>>>
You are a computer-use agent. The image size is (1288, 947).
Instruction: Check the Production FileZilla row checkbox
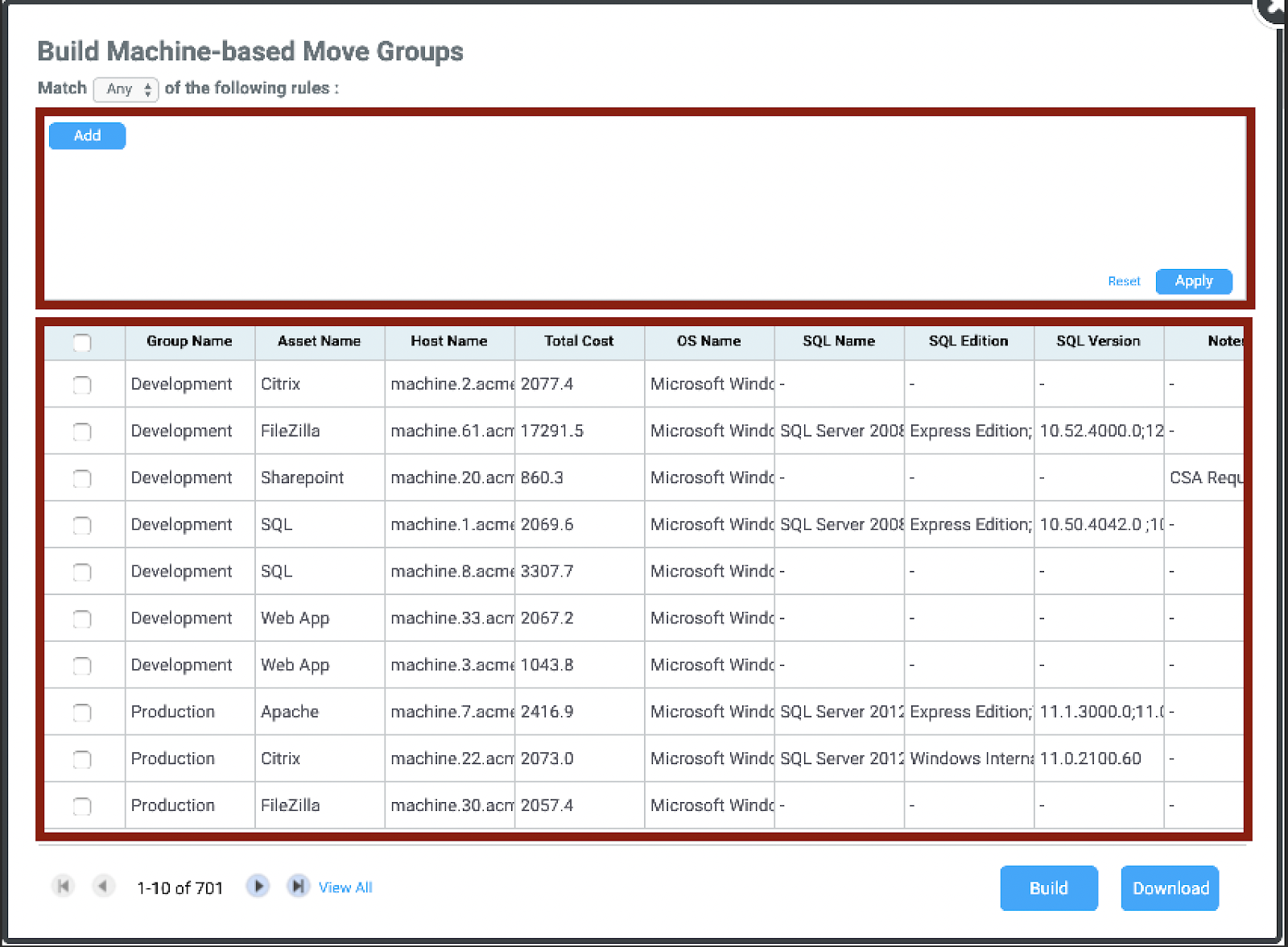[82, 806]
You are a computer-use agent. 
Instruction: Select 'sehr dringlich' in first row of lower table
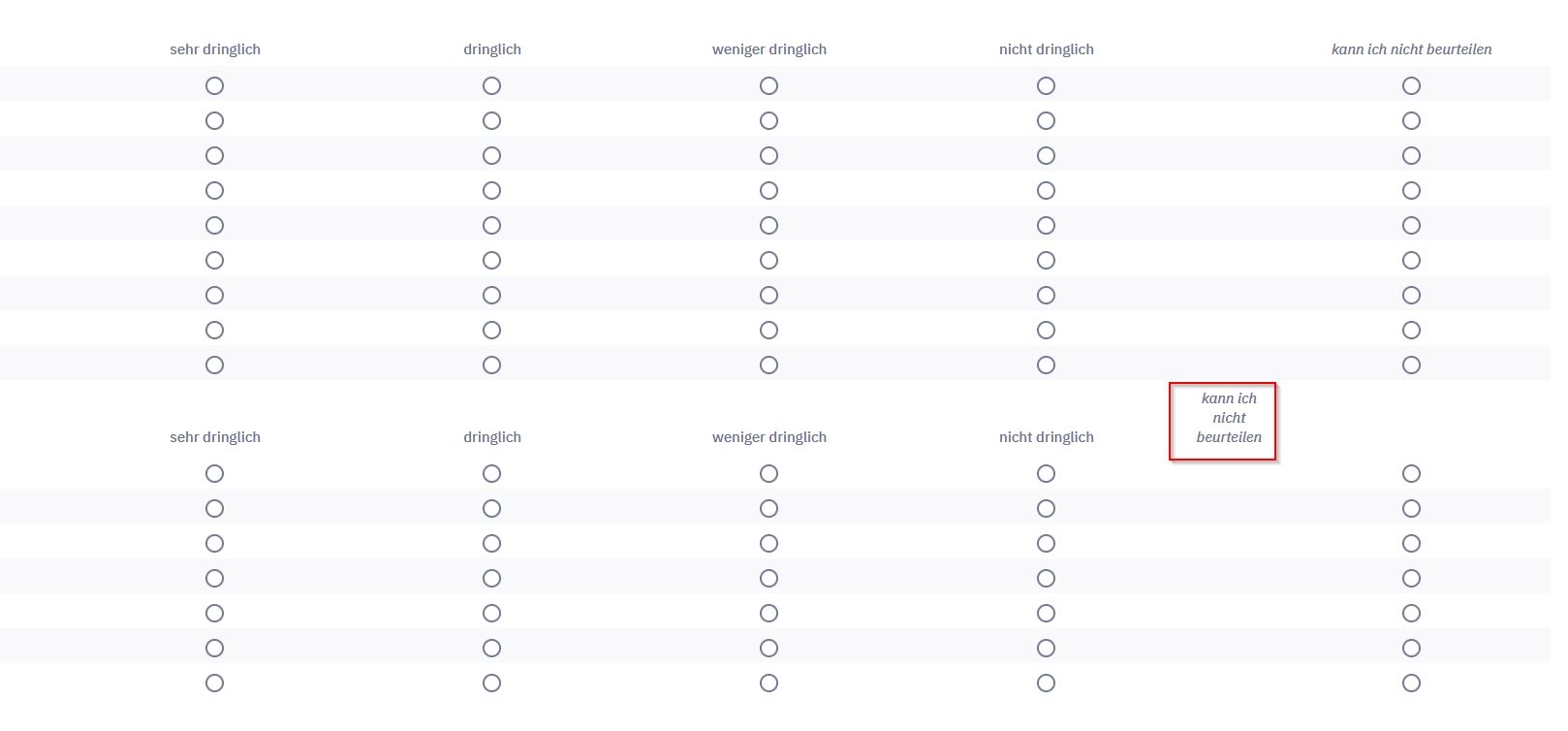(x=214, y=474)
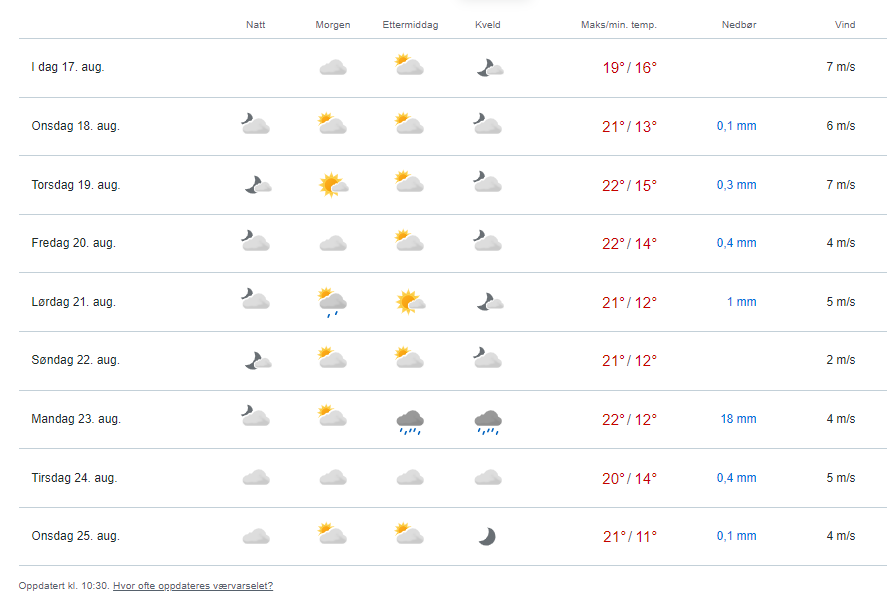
<<<
Copy out all of the material above word for word, leaving out the pictures.

* **Expected output**
You are a computer-use agent. The image size is (1288, 947).
Instruction: Check the Production FileZilla row checkbox
[82, 806]
You are a computer-use agent. 
Instruction: Select 'sehr dringlich' in first row of lower table
(x=214, y=474)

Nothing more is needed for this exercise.